The Indian rupee declined on Wednesday, closing at 92.04 against the US dollar, down from the prior session’s 91.81. This weakening follows a surge in crude oil prices and heavy selling in domestic equity markets.
Geopolitical Tensions Fuel Oil Rally
Escalating conflicts in West Asia over recent weeks have spurred global risk aversion, driving up crude prices and pressuring the rupee. Brent crude settled at $99.06 per barrel, up from $98.63 the previous day.
Market observers note that state-owned banks intervened by selling dollars, likely under Reserve Bank of India (RBI) directives, to curb deeper losses.

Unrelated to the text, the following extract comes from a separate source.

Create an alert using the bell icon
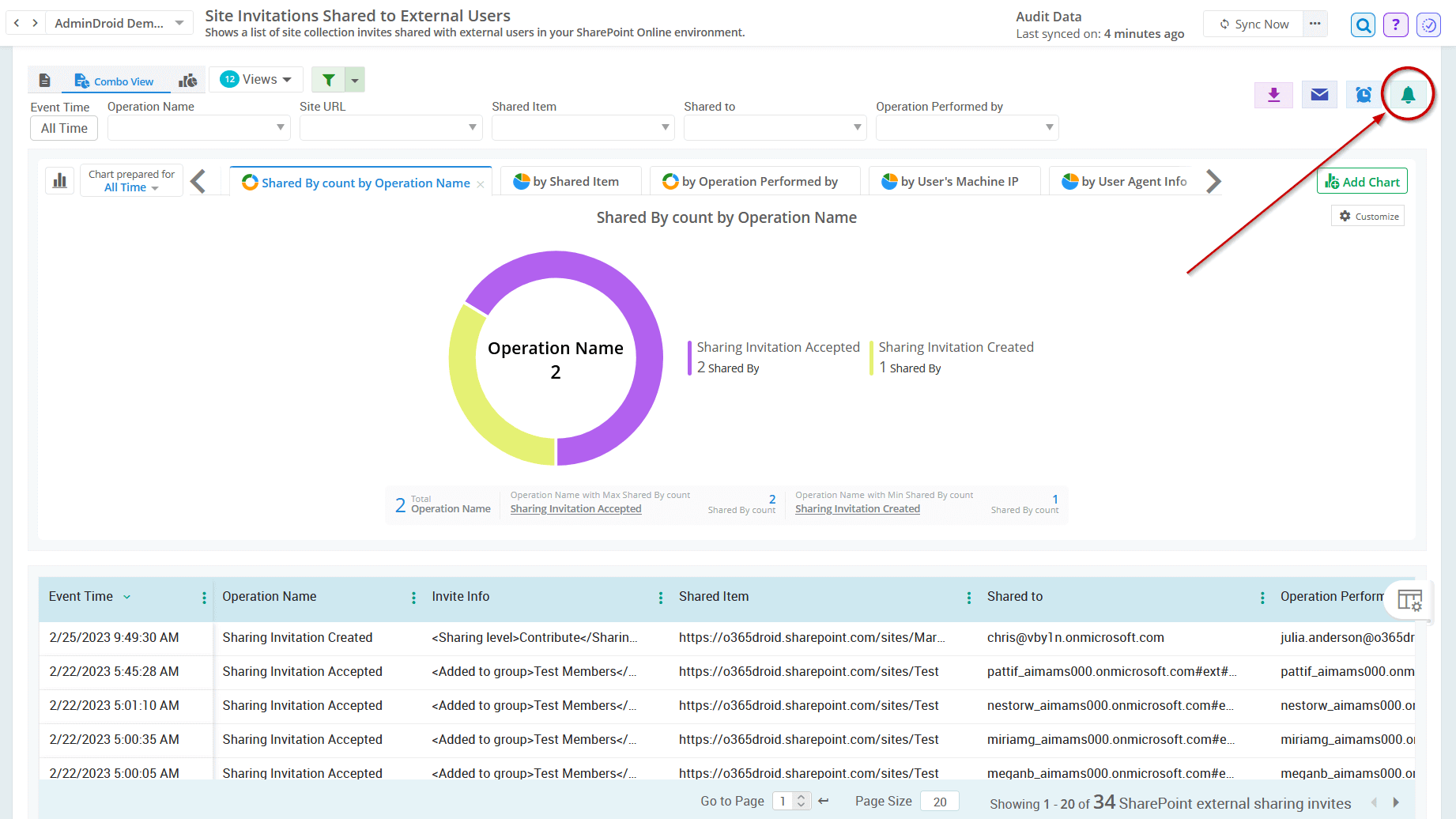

Expert Analysis on Currency Trends
“The Indian rupee has depreciated against the US dollar, even as regional currencies show mixed results. Central bank dollar supplies have contained losses, but strong importer demand keeps dragging it lower,” stated Dilip Parmar, senior research analyst at HDFC Securities.
He added, “In the near term, spot USDINR finds immediate support at 91.60 per dollar, with key resistance at 92.40 per dollar.”

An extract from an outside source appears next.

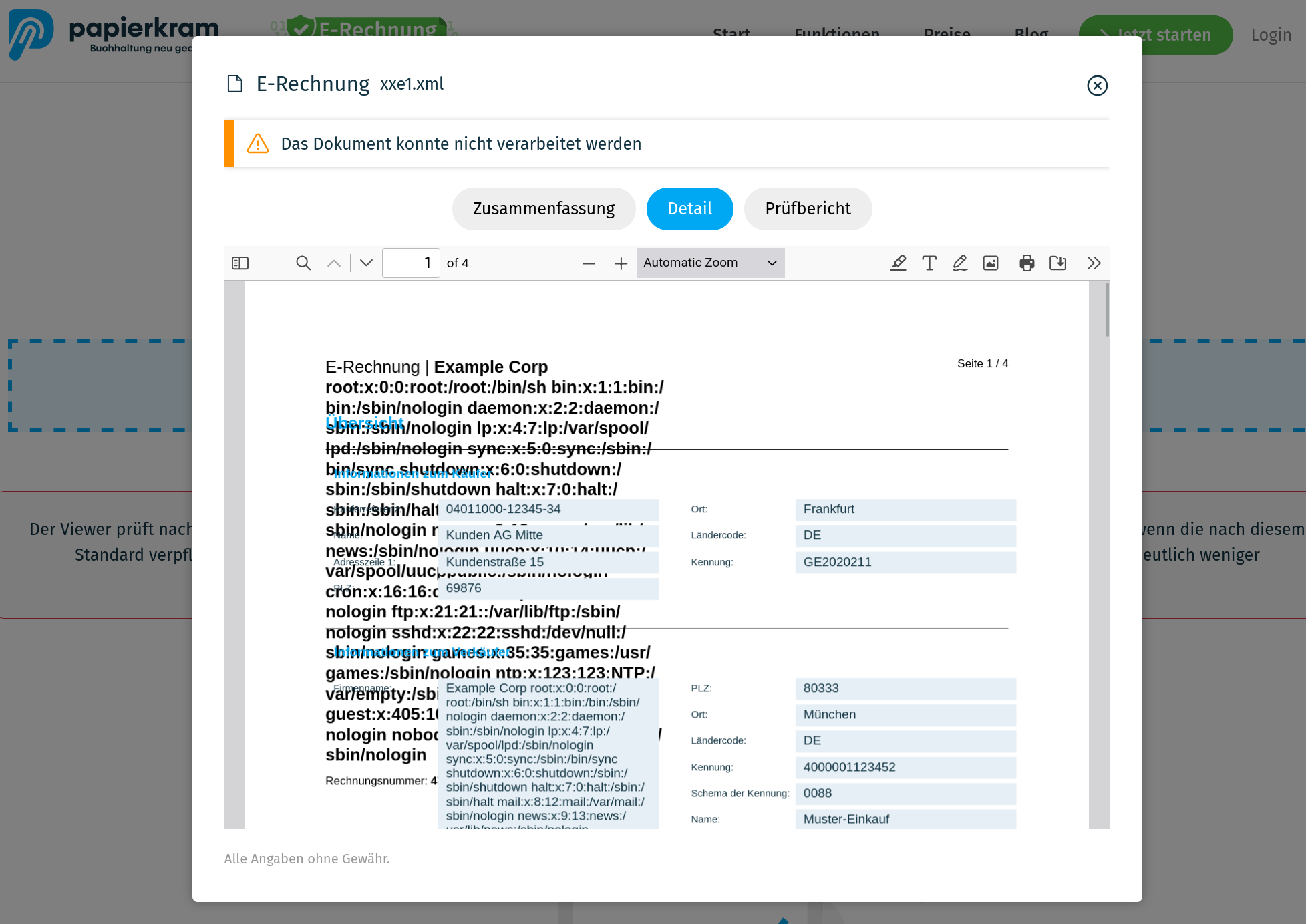Open find in document search
The height and width of the screenshot is (924, 1306).
303,263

Additional Pressures from Liquidity and Flows
Tight dollar liquidity, stemming from capital outflows in equity and debt markets, adds further weight. Foreign portfolio investors (FPIs) continue offloading both stocks and bonds.
The dollar index strengthened to 99.06 from 98.63, reflecting heightened tensions as clashes between the US-Israel alliance and Iran intensify, including Israeli strikes on Iran and Iranian responses targeting related bases.

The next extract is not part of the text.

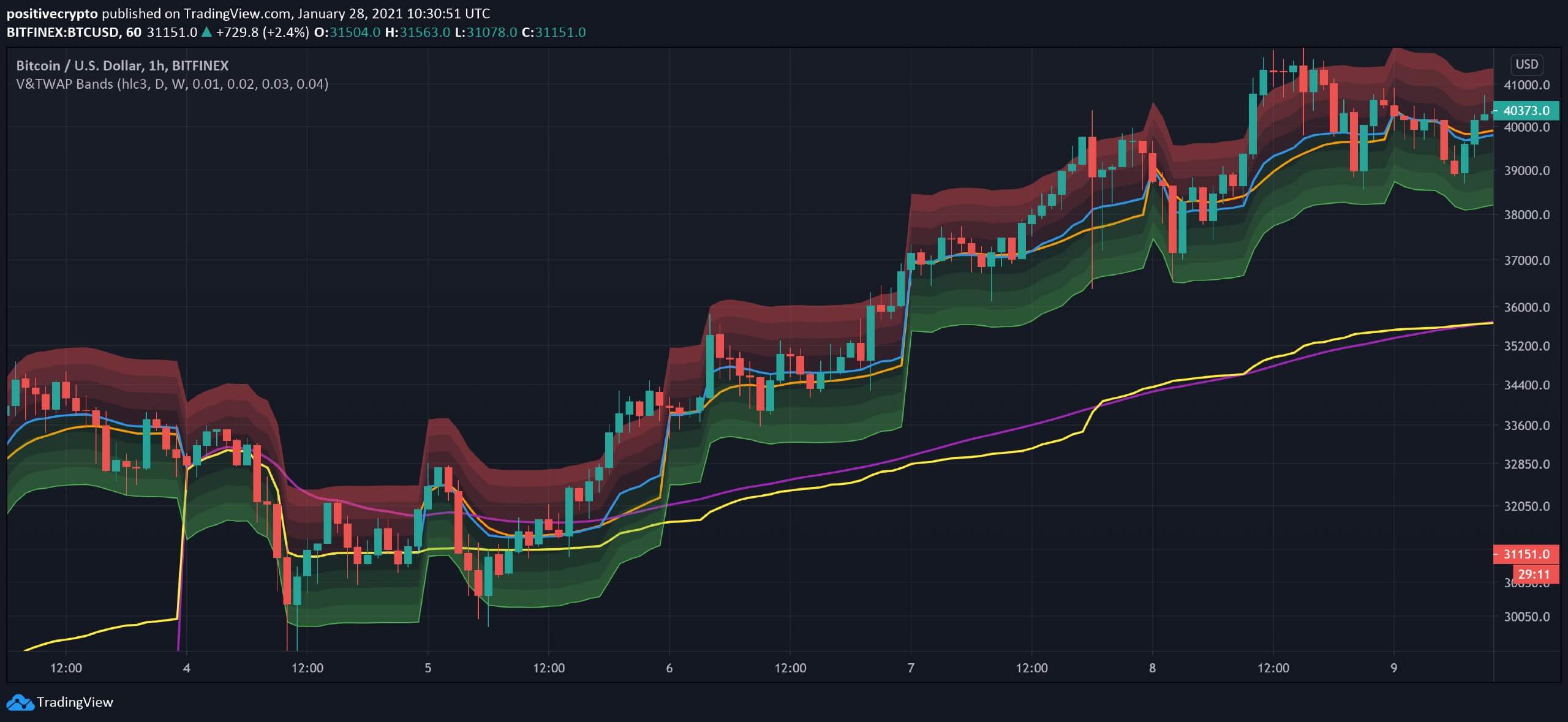Click the green 40373.0 price label
This screenshot has height=722, width=1568.
coord(1526,111)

“RBI provided support, but consistent FPI selling in equities and bonds maintains pressure on the rupee,” noted a dealer at a state-owned bank.
Anil Kumar Bhansali, head of treasury and executive director at Finrex Treasury Advisors LLP, advised, “Dollar bids will sustain rupee downside, so importers should buy on dips. Expected March 2025 inflows have stalled due to factors like the Iran conflict.”